Des lacunes dans la mise en œuvre malgré une situation juridique claire
Pourtant, les dispositions légales sont claires : en droit du travail, les jeunes sont considérés comme particulièrement vulnérables, et les employeur-euses sont soumis à un devoir de diligence accru. Les travaux dangereux sont en principe interdits et ne sont autorisés que dans des cas exceptionnels strictement définis, lorsqu’ils sont absolument nécessaires à la formation et qu’ils sont effectués dans des conditions de protection rigoureuses.
Malgré cette réglementation claire, l’USS constate des lacunes considérables dans la pratique. Les problèmes ne résident donc pas dans les bases juridiques, mais dans leur mise en œuvre au sein de l’entreprise. La sécurité au travail et la protection de la santé seraient souvent reléguées au second plan face aux intérêts économiques, à la pression du temps et au manque de formation des responsables.

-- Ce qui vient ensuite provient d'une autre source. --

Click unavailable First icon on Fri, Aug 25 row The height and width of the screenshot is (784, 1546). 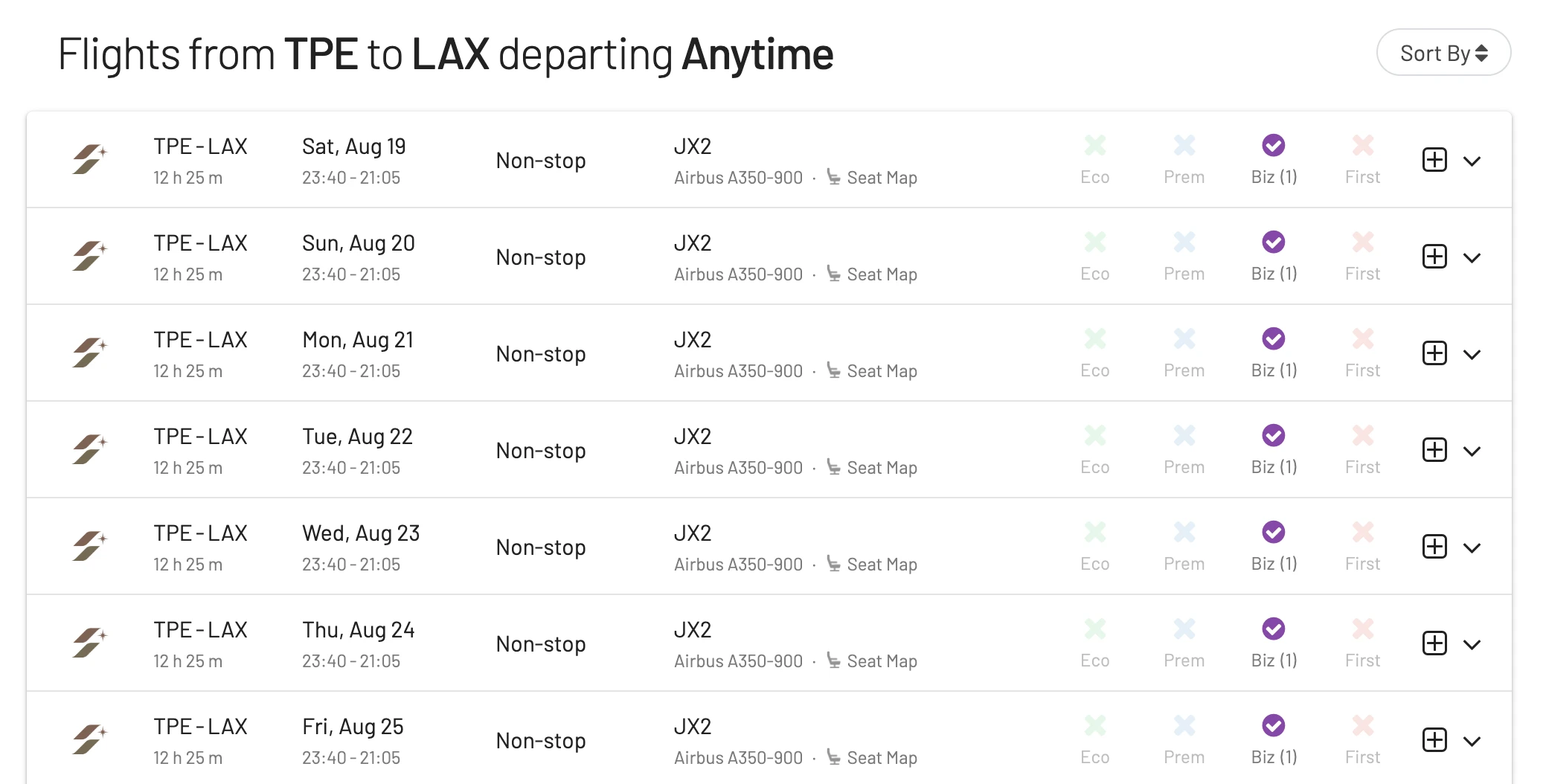pyautogui.click(x=1363, y=725)
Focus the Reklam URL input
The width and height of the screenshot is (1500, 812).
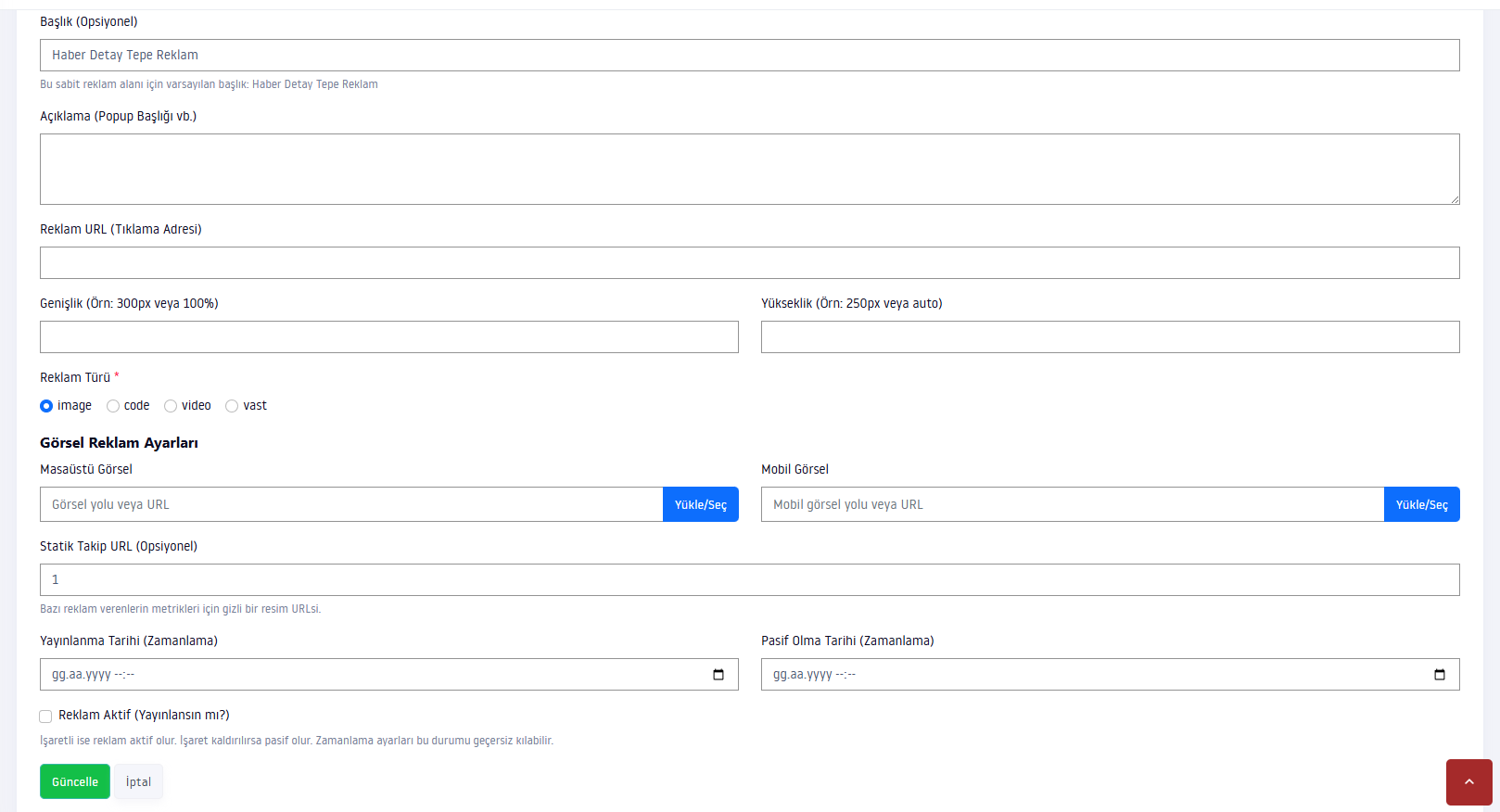[750, 262]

Critiques concernant le manque d’encadrement en entreprise
L’un des principaux points critiqués par l’USS concerne la situation en matière d’encadrement dans les entreprises formatrices. Selon des enquêtes représentatives, 76 % des formateurs et formatrices ne bénéficient d’aucun allègement de charge de travail pour la formation et l’accompagnement des apprenti-es. « On peut certes être fièr-e du système de formation en alternance. Mais nous devons aussi assumer nos responsabilités et mieux protéger les apprenti-es », souligne Félicia Fasel, secrétaire nationale à la jeunesse du syndicat Unia. Elle ajoute : « Presque tous les décès se sont produits au cours de la première année d’apprentissage — un signe clair que l’encadrement est loin d’être suffisant. »

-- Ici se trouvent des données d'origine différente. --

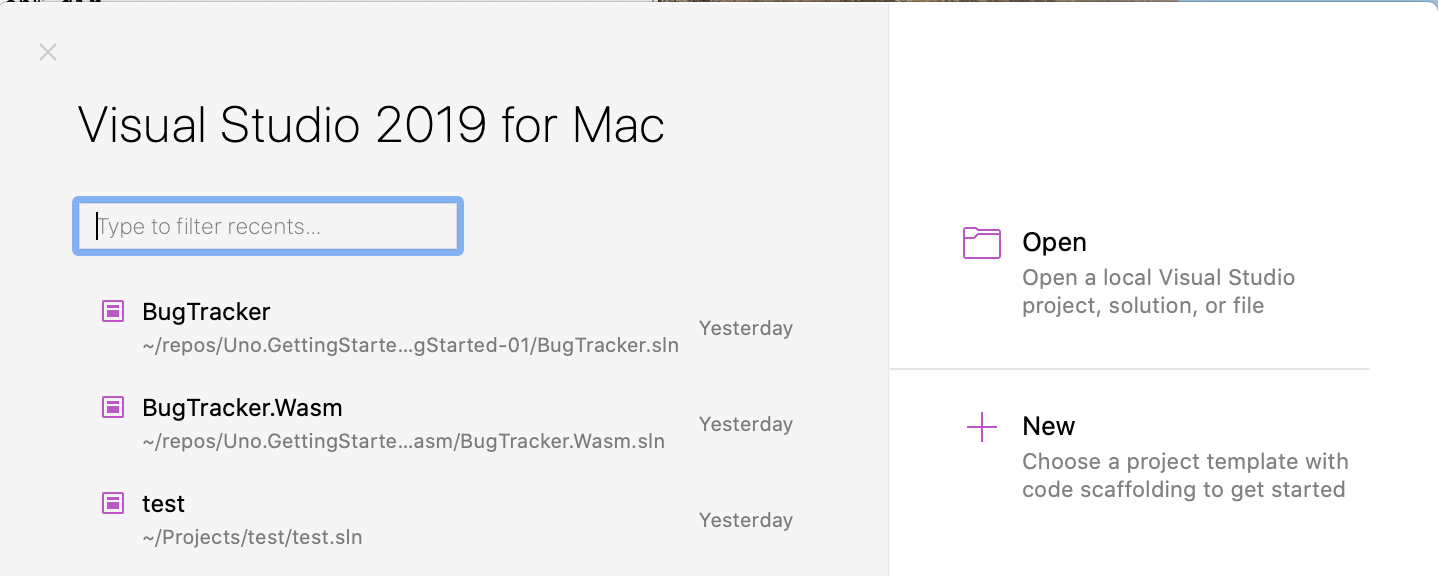Click the test solution icon

[x=112, y=503]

L’USS critique en outre le fait que l’on confie de plus en plus de responsabilités aux apprenti-es. Les campagnes qui invitent les jeunes à identifier eux-mêmes les risques et à dire activement « stop » sont certes utiles, mais insuffisantes. Les apprenti-es se trouvent dans une relation de dépendance hiérarchique claire et ne peuvent souvent pas se soustraire à des situations dangereuses.

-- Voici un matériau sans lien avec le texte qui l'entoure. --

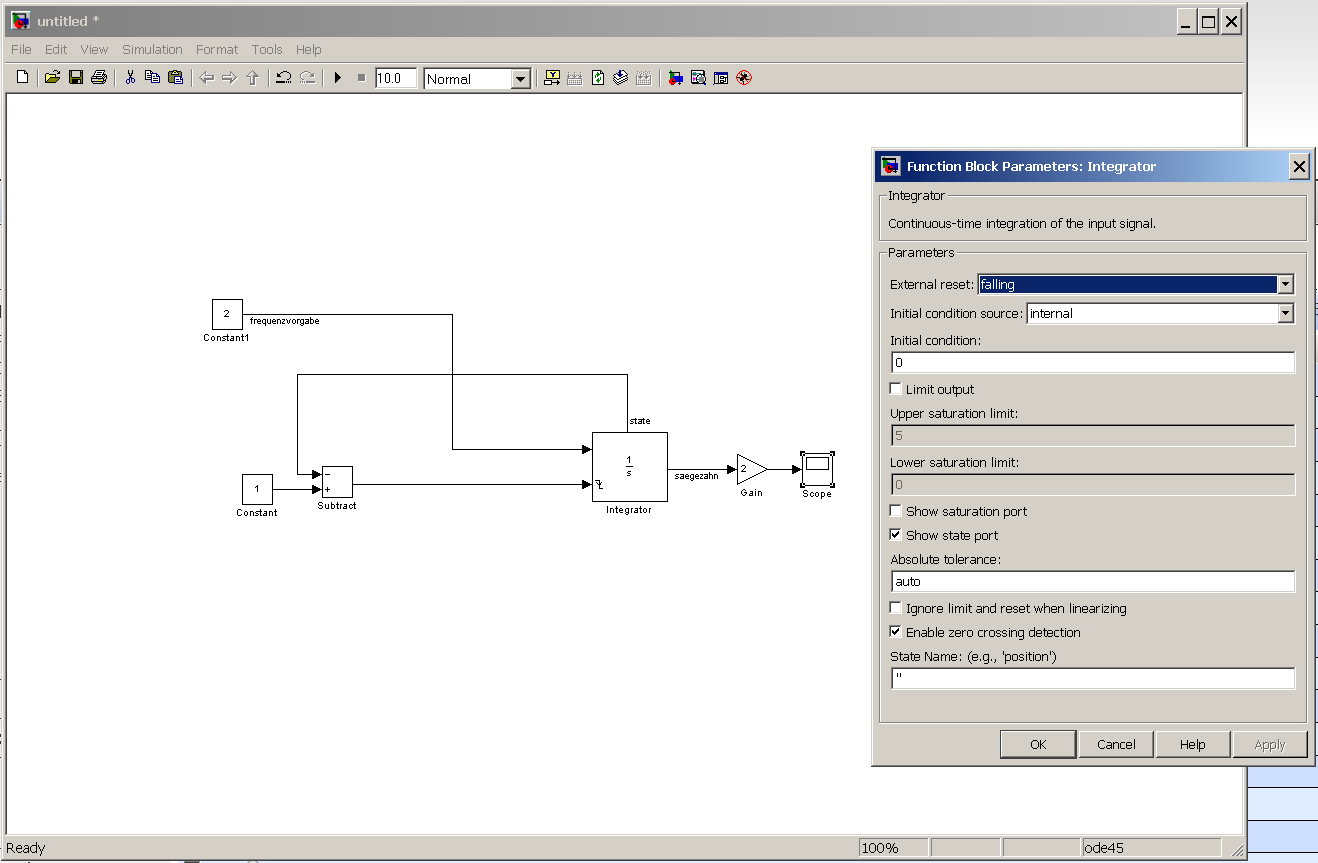Viewport: 1318px width, 863px height.
Task: Save the model with the floppy disk icon
Action: click(x=75, y=78)
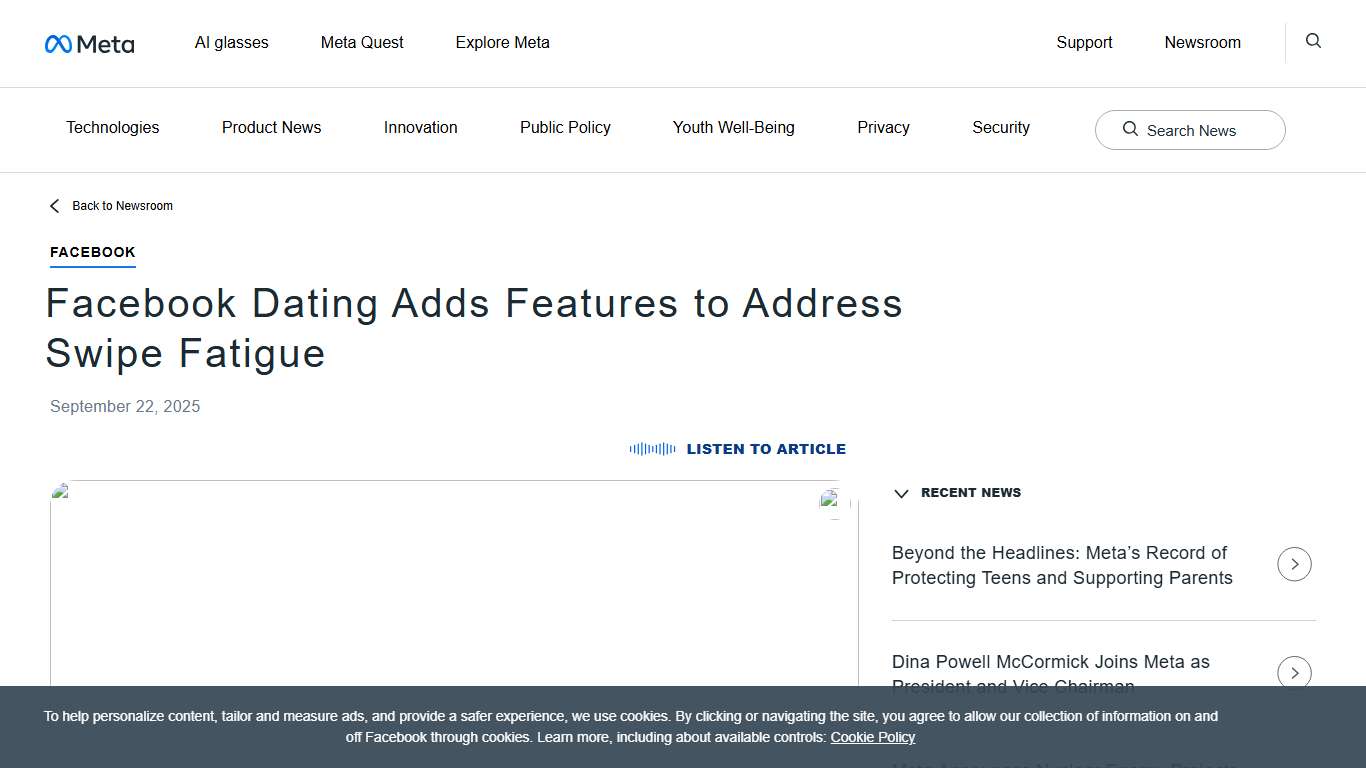The height and width of the screenshot is (768, 1366).
Task: Open the arrow circle for Beyond the Headlines story
Action: coord(1294,564)
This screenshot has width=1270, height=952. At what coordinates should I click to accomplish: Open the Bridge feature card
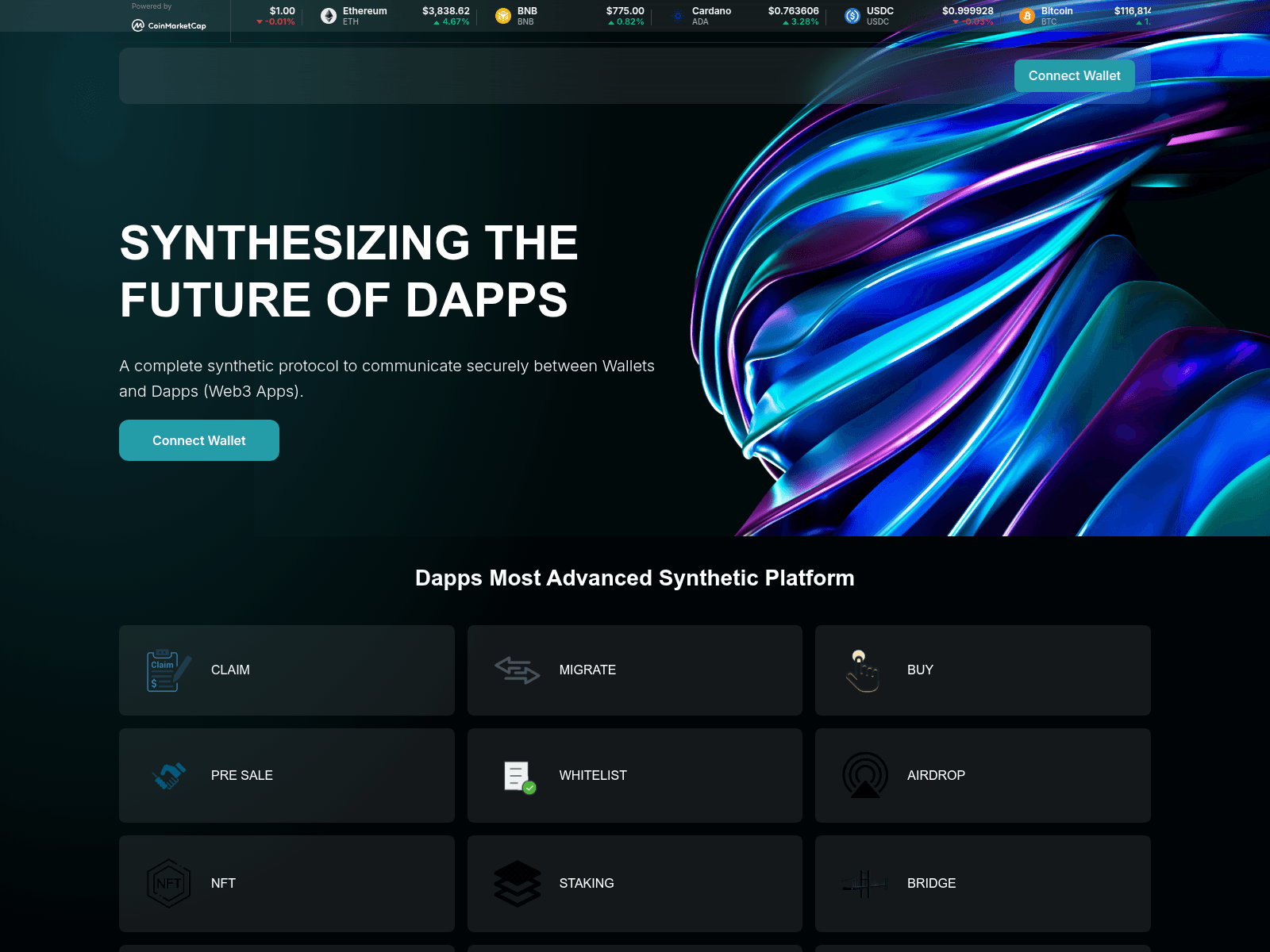[x=983, y=883]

« La sécurité au travail est donc avant tout une responsabilité de la direction et ne doit pas être répercutée sur les apprenti-es », déclare l’USS.
Les contraintes psychiques augmentent
Outre les dangers physiques, les contraintes psychiques font également l’objet d’une attention accrue. Le stress, les pressions temporelles et les attentes élevées au travail influencent ainsi non seulement le bien-être, mais aussi directement la sécurité des jeunes.
Pourtant, dans de nombreuses entreprises formatrices, les risques psychosociaux continueraient d’être sous-estimés ou ne seraient pas intégrés de manière systématique dans les concepts de sécurité. Combinés à des activités physiquement exigeantes, ils augmenteraient encore davantage le risque d’accident.
L’évaluation de l’Union syndicale suisse est claire : malgré un cadre juridique précis, la protection des apprenti-es dans le quotidien professionnel de nombreuses entreprises reste lacunaire — avec des conséquences parfois graves.